The SharedMatrix data structure is comprised of:
- Two 'PermutationVectors', which are used to process row/col insertion and removal ops
- A sparse quadtree-like "physical store" for holding the cell values
The 'PermutationVectors' provide a layer of indirection between the current logical row/col (e.g., R2
) and the [x,y]
coordinate in the physical store where the cell value is stored.

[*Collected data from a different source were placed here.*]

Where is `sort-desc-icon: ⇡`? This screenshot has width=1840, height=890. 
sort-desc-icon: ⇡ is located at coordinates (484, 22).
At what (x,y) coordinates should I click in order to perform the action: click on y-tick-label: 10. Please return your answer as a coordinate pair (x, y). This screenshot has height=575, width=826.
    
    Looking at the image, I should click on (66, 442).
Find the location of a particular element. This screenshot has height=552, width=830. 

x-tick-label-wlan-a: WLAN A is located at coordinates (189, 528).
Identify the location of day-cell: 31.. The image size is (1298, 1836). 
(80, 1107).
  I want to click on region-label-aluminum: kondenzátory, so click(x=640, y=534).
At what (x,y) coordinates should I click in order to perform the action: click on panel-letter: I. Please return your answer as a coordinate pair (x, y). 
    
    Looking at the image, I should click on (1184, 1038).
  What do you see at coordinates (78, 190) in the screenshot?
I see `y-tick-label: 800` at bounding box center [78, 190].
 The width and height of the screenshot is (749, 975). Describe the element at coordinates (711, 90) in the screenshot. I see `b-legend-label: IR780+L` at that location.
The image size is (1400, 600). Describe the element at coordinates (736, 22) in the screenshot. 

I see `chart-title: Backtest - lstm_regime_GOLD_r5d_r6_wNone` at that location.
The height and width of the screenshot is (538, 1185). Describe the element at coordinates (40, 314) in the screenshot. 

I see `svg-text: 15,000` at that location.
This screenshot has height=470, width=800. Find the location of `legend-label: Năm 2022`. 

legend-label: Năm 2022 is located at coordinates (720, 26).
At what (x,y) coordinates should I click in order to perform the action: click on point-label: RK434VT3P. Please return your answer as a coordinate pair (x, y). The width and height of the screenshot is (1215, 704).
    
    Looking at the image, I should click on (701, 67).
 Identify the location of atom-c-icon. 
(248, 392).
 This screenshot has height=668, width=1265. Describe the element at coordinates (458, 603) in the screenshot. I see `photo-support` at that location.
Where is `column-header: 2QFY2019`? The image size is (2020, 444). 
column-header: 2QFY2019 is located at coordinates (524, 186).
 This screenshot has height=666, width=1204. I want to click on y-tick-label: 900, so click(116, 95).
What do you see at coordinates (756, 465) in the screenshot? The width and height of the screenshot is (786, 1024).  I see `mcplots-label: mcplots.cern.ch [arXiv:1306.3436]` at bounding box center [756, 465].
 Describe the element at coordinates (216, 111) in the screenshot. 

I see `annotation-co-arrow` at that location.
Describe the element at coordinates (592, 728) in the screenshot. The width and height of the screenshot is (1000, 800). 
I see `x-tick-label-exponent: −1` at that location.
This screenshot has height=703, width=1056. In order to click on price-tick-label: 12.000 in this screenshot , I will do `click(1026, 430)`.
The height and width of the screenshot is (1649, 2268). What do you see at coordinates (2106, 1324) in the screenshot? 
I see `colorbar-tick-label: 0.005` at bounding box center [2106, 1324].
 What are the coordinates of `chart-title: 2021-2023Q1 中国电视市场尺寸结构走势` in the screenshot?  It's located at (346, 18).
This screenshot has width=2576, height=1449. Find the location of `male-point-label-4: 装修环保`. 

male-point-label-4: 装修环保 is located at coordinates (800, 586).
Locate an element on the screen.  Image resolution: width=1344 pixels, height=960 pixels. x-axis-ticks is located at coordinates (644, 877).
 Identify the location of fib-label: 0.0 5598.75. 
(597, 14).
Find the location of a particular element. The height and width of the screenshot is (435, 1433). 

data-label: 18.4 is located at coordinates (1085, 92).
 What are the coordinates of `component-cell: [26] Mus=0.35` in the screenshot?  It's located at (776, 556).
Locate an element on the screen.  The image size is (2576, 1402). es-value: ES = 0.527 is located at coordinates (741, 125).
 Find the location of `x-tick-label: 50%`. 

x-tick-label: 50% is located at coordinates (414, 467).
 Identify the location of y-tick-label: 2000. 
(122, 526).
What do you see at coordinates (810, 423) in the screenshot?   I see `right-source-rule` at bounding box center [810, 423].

For example, to store the following matrix:
A B C D <- logical col
+--------
1 | . . . 3
logical row -> 2 | . . . .
3 | 8 . . .
4 | C . . F
The SparseMatrix allocates 3 rows and 2 columns from the physical storage:
0 . . 1 <- column allocs
+--------
0 | . . . 3
. | . . . .
row allocs -> 1 | 8 . . .
2 | C . . F
And writes the cell values to these locations:
0 1 <- physical col
+----
0 | . 3
physical row -> 1 | 8 .
2 | C F
The next row/column to be inserted is assigned the next available physical address, regardless of where the row/col was logically inserted. Deleted rows/cols are recycled after clearing the physical store.
This indirection between logical row/col and storage row/col provides three functions:
- It is used to elide empty rows & cols, increasing the storage density.
- It avoids copying cell values when rows/cols are inserted and removed (just the logical -> storage vector is updated).
- It enables us to "time-travel" to previous matrix versions when reconciling ops from remote clients.
To support reconciliation, we use a MergeTree for each PermutationVector. MergeTree is a B-Tree of order 7 that temporarily maintains some extra metadata to reconcile ops while they are within the current collab window.
Cell data is stored in a quadtree-like data structure that is a recursive subdivision of 16x16 tiles. The implementation leverages Morton coding to implement this as a cascade of fast 1D array accesses.
const keyHi = r0c0ToMorton2x16(row >>> 16, col >>> 16);
const keyLo = r0c0ToMorton2x16((row << 16) >>> 16, (col << 16) >>> 16);
const level0 = this.root[keyHi];
if (level0 !== undefined) {
const level1 = level0[byte0(keyLo)];
if (level1 !== undefined) {
const level2 = level1[byte1(keyLo)];
if (level2 !== undefined) {
const level3 = level2[byte2(keyLo)];
if (level3 !== undefined) {
return level3[byte3(keyLo)];
}
}
}
}
return undefined; // Empty region
A benefit of storing the cell data in Z-order is that both row-major and col-major traversal benefit from prefetching and cache coherence. Reading/writing to the physical storage along either axis is typically within an order of magnitude compared to sequentially accessing a cache hot native JavaScript array.